- _Stored data_:
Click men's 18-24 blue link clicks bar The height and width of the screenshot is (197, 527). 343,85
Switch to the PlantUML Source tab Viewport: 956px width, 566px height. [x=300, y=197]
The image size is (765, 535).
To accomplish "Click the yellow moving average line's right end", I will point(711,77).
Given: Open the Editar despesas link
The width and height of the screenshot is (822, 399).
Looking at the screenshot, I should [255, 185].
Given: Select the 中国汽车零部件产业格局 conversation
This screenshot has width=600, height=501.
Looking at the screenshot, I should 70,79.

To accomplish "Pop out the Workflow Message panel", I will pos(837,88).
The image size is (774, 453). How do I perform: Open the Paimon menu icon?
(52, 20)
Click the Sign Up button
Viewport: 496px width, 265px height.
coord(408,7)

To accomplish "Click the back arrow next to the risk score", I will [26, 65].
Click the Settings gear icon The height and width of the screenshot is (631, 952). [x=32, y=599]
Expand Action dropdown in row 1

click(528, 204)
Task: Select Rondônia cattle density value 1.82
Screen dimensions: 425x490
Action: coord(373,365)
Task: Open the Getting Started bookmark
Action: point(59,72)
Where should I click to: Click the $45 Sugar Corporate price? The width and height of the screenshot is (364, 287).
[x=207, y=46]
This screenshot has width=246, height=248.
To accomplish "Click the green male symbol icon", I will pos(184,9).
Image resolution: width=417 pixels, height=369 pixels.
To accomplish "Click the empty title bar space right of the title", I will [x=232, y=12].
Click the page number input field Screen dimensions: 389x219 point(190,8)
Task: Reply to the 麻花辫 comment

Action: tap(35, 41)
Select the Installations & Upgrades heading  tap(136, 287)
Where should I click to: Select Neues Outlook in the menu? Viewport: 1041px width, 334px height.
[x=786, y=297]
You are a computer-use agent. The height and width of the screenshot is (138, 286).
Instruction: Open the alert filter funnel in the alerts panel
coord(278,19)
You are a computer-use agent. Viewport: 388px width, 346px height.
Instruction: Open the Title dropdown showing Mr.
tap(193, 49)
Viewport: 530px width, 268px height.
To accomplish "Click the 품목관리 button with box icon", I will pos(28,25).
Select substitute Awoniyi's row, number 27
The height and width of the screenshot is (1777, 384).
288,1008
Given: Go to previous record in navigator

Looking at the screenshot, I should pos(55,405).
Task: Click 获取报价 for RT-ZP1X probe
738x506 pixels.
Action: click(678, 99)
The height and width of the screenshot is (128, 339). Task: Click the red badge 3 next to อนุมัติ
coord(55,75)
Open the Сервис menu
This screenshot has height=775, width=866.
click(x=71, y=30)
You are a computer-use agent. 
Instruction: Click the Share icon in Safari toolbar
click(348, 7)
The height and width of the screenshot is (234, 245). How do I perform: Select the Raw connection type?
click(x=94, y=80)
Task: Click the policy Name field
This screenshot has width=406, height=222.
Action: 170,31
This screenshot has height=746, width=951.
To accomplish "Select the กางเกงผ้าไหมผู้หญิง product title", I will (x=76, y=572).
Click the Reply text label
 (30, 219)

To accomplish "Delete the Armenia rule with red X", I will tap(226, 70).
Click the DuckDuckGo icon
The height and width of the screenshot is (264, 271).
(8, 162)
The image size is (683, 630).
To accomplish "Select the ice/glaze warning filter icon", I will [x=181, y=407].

- _Problem to solve_: Retype the entries above exactly, but only from the line containing "The width and height of the screenshot is (822, 399)." through the line containing "You are a computer-use agent. The", both included.

- _Output below_:
The width and height of the screenshot is (822, 399).
Looking at the screenshot, I should [255, 185].
Given: Select the 中国汽车零部件产业格局 conversation
This screenshot has width=600, height=501.
Looking at the screenshot, I should 70,79.

To accomplish "Pop out the Workflow Message panel", I will pos(837,88).
The image size is (774, 453). How do I perform: Open the Paimon menu icon?
(52, 20)
Click the Sign Up button
Viewport: 496px width, 265px height.
coord(408,7)

To accomplish "Click the back arrow next to the risk score", I will [26, 65].
Click the Settings gear icon The height and width of the screenshot is (631, 952). [x=32, y=599]
Expand Action dropdown in row 1

click(528, 204)
Task: Select Rondônia cattle density value 1.82
Screen dimensions: 425x490
Action: coord(373,365)
Task: Open the Getting Started bookmark
Action: point(59,72)
Where should I click to: Click the $45 Sugar Corporate price? The width and height of the screenshot is (364, 287).
[x=207, y=46]
This screenshot has width=246, height=248.
To accomplish "Click the green male symbol icon", I will pos(184,9).
Image resolution: width=417 pixels, height=369 pixels.
To accomplish "Click the empty title bar space right of the title", I will [x=232, y=12].
Click the page number input field Screen dimensions: 389x219 point(190,8)
Task: Reply to the 麻花辫 comment

Action: tap(35, 41)
Select the Installations & Upgrades heading  tap(136, 287)
Where should I click to: Select Neues Outlook in the menu? Viewport: 1041px width, 334px height.
[x=786, y=297]
You are a computer-use agent. The height and width of the screenshot is (138, 286).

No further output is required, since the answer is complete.